Las tías le hablan todas al mismo tiempo a la Ita.

–Ya, ya, ya, que se quede por hoy –dice la Ita, finalmente–. Pero deberá hacerlo después. –Y me mira con los ojos fulminadores bajo sus cejas oscuras, típicas de los Alcalde.

–Esta niñita es increíble. Ni siquiera ha tenido la regla y se las arregla para que siempre se esté hablando de ella –dice una tía cuando me adelanto hacia el piano.

Pongo la partitura en el atril y me paro junto a Gonzalo.

La regla. La Rosario Mairena, una de las hijas de la Isabel, me dijo que las mujeres sangraban cuando se daban un beso con un hombre. Es bien asqueroso. A mí no me va a pasar. No pienso besarme con nadie, nunca. No quiero la regla. Tienes que estar sentada, como empollando, durante días. No puedes galopar ni bañarte en el tranque. Horrible. Ojalá no me venga nunca, pienso.

Los Gatos Plomos conversan como descosidos con los amigos de Gonzalo. Los tapan a preguntas sobre el norte. Han oído que allá se juega fuerte. ¿Dónde? ¿Cuánto es la postura máxima?

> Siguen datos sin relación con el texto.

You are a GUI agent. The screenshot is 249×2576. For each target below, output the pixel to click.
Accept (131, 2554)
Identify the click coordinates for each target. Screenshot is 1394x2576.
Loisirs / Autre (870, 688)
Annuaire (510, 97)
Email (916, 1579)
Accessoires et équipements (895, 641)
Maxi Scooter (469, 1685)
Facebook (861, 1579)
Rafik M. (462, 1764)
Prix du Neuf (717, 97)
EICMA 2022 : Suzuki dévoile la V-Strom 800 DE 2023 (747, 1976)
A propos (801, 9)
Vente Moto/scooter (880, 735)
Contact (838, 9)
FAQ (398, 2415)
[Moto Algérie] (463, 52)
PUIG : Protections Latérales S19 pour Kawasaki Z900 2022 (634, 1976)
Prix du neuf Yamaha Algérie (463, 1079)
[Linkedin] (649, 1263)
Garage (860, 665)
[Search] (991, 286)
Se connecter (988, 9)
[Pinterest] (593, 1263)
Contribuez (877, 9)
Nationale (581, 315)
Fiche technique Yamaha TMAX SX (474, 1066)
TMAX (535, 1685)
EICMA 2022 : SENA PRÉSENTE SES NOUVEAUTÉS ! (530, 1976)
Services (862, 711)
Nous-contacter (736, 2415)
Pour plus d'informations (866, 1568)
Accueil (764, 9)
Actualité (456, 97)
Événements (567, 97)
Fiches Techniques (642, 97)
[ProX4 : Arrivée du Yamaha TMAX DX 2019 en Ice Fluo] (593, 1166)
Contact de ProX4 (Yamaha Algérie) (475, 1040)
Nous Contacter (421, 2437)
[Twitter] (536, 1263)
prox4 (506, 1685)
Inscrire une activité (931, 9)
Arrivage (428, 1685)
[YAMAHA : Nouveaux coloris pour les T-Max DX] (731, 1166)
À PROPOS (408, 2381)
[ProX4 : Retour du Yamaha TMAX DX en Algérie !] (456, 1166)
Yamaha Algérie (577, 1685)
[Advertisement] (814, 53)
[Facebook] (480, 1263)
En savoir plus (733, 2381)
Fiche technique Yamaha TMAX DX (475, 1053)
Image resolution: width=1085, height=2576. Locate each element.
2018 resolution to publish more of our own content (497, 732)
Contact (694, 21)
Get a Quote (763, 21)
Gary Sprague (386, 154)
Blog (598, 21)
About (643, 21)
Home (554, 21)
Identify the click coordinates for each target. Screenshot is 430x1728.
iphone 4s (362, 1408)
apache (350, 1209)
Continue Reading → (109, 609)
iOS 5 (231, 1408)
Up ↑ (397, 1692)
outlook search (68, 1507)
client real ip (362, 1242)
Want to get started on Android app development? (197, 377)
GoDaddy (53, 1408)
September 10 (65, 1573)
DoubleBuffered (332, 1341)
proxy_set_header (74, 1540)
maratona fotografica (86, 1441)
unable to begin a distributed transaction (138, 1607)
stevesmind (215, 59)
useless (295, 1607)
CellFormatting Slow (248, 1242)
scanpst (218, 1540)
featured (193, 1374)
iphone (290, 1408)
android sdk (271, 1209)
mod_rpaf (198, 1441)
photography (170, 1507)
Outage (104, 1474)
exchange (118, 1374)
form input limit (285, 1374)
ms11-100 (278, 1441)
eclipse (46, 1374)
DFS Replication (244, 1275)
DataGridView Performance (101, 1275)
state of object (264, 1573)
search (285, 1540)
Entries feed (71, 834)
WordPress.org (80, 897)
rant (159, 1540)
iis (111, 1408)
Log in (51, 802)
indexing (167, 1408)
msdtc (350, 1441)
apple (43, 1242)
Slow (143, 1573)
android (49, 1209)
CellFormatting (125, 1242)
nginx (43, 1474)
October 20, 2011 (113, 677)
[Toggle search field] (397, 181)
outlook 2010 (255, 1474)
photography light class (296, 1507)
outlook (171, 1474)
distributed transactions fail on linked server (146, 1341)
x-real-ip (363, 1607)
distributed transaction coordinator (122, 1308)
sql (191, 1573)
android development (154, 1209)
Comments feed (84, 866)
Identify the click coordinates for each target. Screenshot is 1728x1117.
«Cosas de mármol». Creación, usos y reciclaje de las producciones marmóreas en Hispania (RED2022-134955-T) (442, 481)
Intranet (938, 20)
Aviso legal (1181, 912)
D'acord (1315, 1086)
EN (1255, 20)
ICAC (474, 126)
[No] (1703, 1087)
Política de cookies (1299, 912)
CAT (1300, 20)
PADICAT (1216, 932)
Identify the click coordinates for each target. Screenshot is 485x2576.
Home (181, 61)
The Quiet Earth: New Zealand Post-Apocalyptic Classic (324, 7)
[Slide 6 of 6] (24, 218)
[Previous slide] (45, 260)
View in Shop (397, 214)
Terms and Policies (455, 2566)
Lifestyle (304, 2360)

Los liberales hablan del juego, dan detalles de las apuestas en las peleas de gallos. Y de las partidas interminables de póker, en casas particulares, en las que se juegan minas enteras en una sola noche. Hasta se cuenta la historia de un minero que desesperado por no tener ya más dinero, apostó a su mujer y la perdió. Las tías elevan los brazos al cielo.

–No puede ser, eso es pecado –exclaman.

–Será pecado, pero sucede –dice Benjamín–. La belleza de la historia comienza después. Cuando la noticia llega a oídos de la esposa, ella se pone de pie, hace su maleta y llega esa misma noche a la casa del ganador, un rico minero de la zona. Este, perturbado, le dice que deja nula la apuesta y le pide disculpas. La mujer del perdedor insiste: usted me ha ganado, usted debe tenerme. Resultado: el minero, un caballero, le asigna un ala completa de su suntuosa vivienda y ahí ella vivirá hasta su muerte, sin que el ganador haya insinuado jamás un solo acercamiento.